Aim To test statistical models used to predict species distributions under different shapes of occurrence–environment relationship. We addressed three questions: (1) Is there a statistical technique that has a consistently higher predictive ability than others for all kinds of relationships? (2) How does species prevalence influence the relative performance of models? (3) When an automated stepwise selection procedure is used, does it improve predictive modelling, and are the relevant variables being selected?
Location We used environmental data from a real landscape, the state of California, and simulated species distributions within this landscape.
Methods Eighteen artificial species were generated, which varied in their occurrence response to the environmental gradients considered (random, linear, Gaussian, threshold or mixed), in the interaction of those factors (no interaction vs. multiplicative), and on their prevalence (50% vs. 5%). The landscape was then randomly sampled with a large (n = 2000) or small (n = 150) sample size, and the predictive ability of each statistical approach was assessed by comparing the true and predicted distributions using five different indexes of performance (area under the receiver-operator characteristic curve, Kappa, correlation between true and predictive probability of occurrence, sensitivity and specificity). We compared generalized additive models (GAM) with and without flexible degrees of freedom, logistic regressions (general linear models, GLM) with and without variable selection, classification trees, and the genetic algorithm for rule-set production (GARP).

▸ Activities
**1)** Copy the abstract from "Aim To test" to "variables being selected?".
**2)** According to the abstract, why were the true and predicted distributions compared?
You won't need any of the lines that come after the abstract.

▸ Records shown
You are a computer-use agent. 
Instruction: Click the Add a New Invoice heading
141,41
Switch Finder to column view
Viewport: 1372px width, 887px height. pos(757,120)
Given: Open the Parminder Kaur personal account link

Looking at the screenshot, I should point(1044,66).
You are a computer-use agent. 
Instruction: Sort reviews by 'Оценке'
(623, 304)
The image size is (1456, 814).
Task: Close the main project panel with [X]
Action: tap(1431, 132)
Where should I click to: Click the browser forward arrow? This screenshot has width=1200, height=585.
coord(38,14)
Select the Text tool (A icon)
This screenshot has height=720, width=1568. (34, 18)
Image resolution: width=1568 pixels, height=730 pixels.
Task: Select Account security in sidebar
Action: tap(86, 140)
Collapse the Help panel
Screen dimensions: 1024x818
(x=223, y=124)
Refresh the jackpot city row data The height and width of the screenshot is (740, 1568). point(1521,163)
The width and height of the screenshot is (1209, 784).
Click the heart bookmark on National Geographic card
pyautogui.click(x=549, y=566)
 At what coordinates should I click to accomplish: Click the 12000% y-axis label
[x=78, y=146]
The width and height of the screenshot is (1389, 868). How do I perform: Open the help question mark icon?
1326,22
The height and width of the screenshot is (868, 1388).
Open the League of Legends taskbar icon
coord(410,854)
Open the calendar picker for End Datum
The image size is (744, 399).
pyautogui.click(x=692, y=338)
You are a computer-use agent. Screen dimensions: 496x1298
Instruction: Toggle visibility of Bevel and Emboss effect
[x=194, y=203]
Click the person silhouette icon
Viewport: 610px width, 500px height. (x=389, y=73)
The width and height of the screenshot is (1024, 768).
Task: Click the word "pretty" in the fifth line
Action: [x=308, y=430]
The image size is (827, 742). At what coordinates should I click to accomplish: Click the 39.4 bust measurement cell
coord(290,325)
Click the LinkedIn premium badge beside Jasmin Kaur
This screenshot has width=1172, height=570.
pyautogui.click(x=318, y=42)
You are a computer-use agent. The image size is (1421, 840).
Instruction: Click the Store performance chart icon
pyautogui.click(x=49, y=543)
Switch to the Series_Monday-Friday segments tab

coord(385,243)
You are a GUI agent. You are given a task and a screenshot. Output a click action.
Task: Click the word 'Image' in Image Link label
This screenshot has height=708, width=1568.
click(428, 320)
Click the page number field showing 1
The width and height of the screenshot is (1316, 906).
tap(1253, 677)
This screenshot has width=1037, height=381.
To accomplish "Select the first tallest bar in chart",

▸ Answers to each task
**1)**
Aim To test statistical models used to predict species distributions under different shapes of occurrence–environment relationship. We addressed three questions: (1) Is there a statistical technique that has a consistently higher predictive ability than others for all kinds of relationships? (2) How does species prevalence influence the relative performance of models? (3) When an automated stepwise selection procedure is used, does it improve predictive modelling, and are the relevant variables being selected?

**2)** They were compared to assess the predictive ability of each statistical approach. The comparison used five indexes of performance: area under the receiver-operator characteristic curve, Kappa, correlation between true and predictive probability of occurrence, sensitivity and specificity.